Spiritual direction has long served as a means by which Catholics discern God’s action in their lives. Its purpose is not therapeutic but spiritual: to help individuals interpret their experiences in light of the Gospel, to distinguish between movements of consolation and desolation, and to cultivate a life of prayer marked by clarity and fidelity. It restores a sense of coherence by situating personal experience within the Church’s spiritual tradition, which recognizes that the interior life includes periods of darkness, confusion, and trial.

A parishioner meeting their spiritual director to wrestle with desolation seeks discernment, not diagnosis; yet many bear wounds requiring clinical care alongside prayer. Catholic organizations like the Catholic Psychotherapy Association and the Stella Maris Center demonstrate this integrated approach in practice, offering clinical expertise rooted in Church teaching.

Catholic psychiatry brings together the scientific rigor of modern clinical practice with a Catholic understanding of the human person as a unity of body, mind, and soul. When psychological suffering is treated solely within secular frameworks, Catholics may feel compelled to separate their faith from care; conversely, when interpreted only spiritually, individuals lack needed clinical support.
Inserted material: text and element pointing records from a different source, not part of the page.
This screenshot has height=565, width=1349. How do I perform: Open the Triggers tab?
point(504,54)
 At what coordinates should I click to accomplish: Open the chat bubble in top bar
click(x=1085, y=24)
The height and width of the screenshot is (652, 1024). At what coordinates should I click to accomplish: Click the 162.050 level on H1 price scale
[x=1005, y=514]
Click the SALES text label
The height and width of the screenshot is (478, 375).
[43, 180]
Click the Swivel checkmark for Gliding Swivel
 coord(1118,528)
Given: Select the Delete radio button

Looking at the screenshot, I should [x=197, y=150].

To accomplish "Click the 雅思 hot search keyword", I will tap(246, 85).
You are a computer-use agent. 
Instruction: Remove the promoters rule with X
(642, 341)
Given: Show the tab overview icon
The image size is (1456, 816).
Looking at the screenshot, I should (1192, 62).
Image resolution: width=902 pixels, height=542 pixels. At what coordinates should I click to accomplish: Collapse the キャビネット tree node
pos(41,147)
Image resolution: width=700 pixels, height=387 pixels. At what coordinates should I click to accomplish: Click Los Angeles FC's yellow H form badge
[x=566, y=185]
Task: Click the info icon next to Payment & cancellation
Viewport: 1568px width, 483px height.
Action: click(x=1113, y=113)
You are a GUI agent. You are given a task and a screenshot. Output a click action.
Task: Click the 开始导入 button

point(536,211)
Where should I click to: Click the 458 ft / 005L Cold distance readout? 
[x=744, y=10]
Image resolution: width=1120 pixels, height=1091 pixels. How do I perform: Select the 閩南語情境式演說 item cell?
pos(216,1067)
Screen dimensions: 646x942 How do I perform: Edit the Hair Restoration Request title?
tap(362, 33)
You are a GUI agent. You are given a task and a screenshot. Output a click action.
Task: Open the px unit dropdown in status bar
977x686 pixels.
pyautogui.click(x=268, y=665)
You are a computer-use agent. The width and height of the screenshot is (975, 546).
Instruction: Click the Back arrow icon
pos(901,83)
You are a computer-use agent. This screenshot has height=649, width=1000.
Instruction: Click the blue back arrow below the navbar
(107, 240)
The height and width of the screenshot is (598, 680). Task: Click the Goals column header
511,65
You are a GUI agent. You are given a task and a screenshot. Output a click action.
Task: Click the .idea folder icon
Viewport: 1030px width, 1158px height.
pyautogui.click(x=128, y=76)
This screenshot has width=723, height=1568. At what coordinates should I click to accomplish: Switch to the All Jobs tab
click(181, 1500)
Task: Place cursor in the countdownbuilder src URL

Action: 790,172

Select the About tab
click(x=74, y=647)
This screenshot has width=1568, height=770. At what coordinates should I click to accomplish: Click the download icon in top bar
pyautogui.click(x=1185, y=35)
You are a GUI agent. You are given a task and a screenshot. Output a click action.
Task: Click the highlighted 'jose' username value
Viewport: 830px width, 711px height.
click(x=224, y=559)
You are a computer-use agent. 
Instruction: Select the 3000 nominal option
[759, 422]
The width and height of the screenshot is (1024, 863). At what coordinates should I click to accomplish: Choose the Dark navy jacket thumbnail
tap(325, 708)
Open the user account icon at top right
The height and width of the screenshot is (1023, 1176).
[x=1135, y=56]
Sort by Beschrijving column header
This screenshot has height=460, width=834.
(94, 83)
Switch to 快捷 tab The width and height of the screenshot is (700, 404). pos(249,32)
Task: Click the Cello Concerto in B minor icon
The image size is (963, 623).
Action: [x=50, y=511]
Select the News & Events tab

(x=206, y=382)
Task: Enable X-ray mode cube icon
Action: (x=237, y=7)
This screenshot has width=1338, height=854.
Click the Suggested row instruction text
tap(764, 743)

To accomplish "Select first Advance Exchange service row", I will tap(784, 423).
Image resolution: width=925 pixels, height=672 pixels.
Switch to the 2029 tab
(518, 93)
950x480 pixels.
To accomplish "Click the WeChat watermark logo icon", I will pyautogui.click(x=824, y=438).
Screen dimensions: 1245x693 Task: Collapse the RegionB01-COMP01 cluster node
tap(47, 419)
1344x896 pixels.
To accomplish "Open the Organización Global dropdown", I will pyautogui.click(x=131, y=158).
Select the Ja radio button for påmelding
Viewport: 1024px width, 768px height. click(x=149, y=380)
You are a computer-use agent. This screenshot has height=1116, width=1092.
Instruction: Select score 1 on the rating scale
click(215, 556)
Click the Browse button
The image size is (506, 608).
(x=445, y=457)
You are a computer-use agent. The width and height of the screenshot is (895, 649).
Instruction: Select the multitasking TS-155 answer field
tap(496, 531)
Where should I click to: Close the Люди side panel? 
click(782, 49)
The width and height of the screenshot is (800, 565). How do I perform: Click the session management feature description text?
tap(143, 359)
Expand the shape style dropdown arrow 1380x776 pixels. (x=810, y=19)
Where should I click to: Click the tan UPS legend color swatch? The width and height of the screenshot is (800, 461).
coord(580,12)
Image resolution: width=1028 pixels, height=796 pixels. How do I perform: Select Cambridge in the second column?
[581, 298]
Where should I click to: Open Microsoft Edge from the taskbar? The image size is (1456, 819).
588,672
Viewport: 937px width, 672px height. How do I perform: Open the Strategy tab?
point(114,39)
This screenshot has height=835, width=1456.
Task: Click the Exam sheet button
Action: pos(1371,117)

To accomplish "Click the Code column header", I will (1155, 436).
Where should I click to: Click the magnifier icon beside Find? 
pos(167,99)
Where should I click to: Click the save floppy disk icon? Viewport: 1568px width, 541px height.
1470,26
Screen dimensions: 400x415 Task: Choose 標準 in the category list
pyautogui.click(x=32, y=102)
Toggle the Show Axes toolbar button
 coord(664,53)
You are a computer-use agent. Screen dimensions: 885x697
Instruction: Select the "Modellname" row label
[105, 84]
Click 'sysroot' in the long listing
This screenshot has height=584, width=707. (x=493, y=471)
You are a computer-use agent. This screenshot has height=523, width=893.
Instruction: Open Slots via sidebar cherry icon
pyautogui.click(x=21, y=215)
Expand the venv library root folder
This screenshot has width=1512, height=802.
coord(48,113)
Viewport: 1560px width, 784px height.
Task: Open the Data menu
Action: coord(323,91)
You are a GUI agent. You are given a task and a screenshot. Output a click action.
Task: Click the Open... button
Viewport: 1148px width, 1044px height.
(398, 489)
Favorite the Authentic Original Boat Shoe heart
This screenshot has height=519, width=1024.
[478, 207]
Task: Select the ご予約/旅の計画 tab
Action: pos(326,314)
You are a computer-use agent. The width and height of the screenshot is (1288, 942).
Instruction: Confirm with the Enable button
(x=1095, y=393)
Catholic psychiatry integrates spiritual realities with psychological categories, while honoring the distinct reality of each. It recognizes that mental illness often involves biological, relational, and spiritual dimensions, requiring care that accounts for all three. This approach allows Catholics to seek treatment without setting aside their faith or adopting secular assumptions. Clinicians, in turn, can recognize when spiritual direction, sacramental life, or pastoral support complements their care.

The crisis in the pews requires bold action from bishops and parishes, well beyond the level of recognition it currently receives. Homilies, catechesis, and parish missions should name mental and emotional suffering as part of the human condition — made tangible through small groups, mutual prayer, and shared service that help to combat isolation. Clergy are not therapists, but as spiritual fathers they carry a distinct responsibility: discerning when anguish requires professional care and declaring, without embarrassment or moralizing, that “Your pain belongs here.”

Those in the pews do not expect easy answers or mere words of comfort. They need a Church honest enough to name life’s suffering — and faithful enough to stand beside them as Christ stands with those who struggle.

Will the Church meet the reality of mental illness with fear or with courage rooted in grace? With compassion, humility, and Gospel hope, the Church can become what the culture no longer provides—a home where the weary find rest and the suffering discover they are not alone.

Gaudium et Spes, the 1965 Pastoral Constitution on the Church in the Modern World, calls the Church to share humanity’s “joys and hopes, the griefs and anxieties.” Today, that summons means extending Christian mercy toward mental illness — so that grace may build on nature and the weary may find, in Christ’s body, a place of peace.

 

John Corcoran is the founder of Trinity Life Sciences and serves as chairman of the board of iCatholic Media, the parent company of CatholicTV in the Archdiocese of Boston.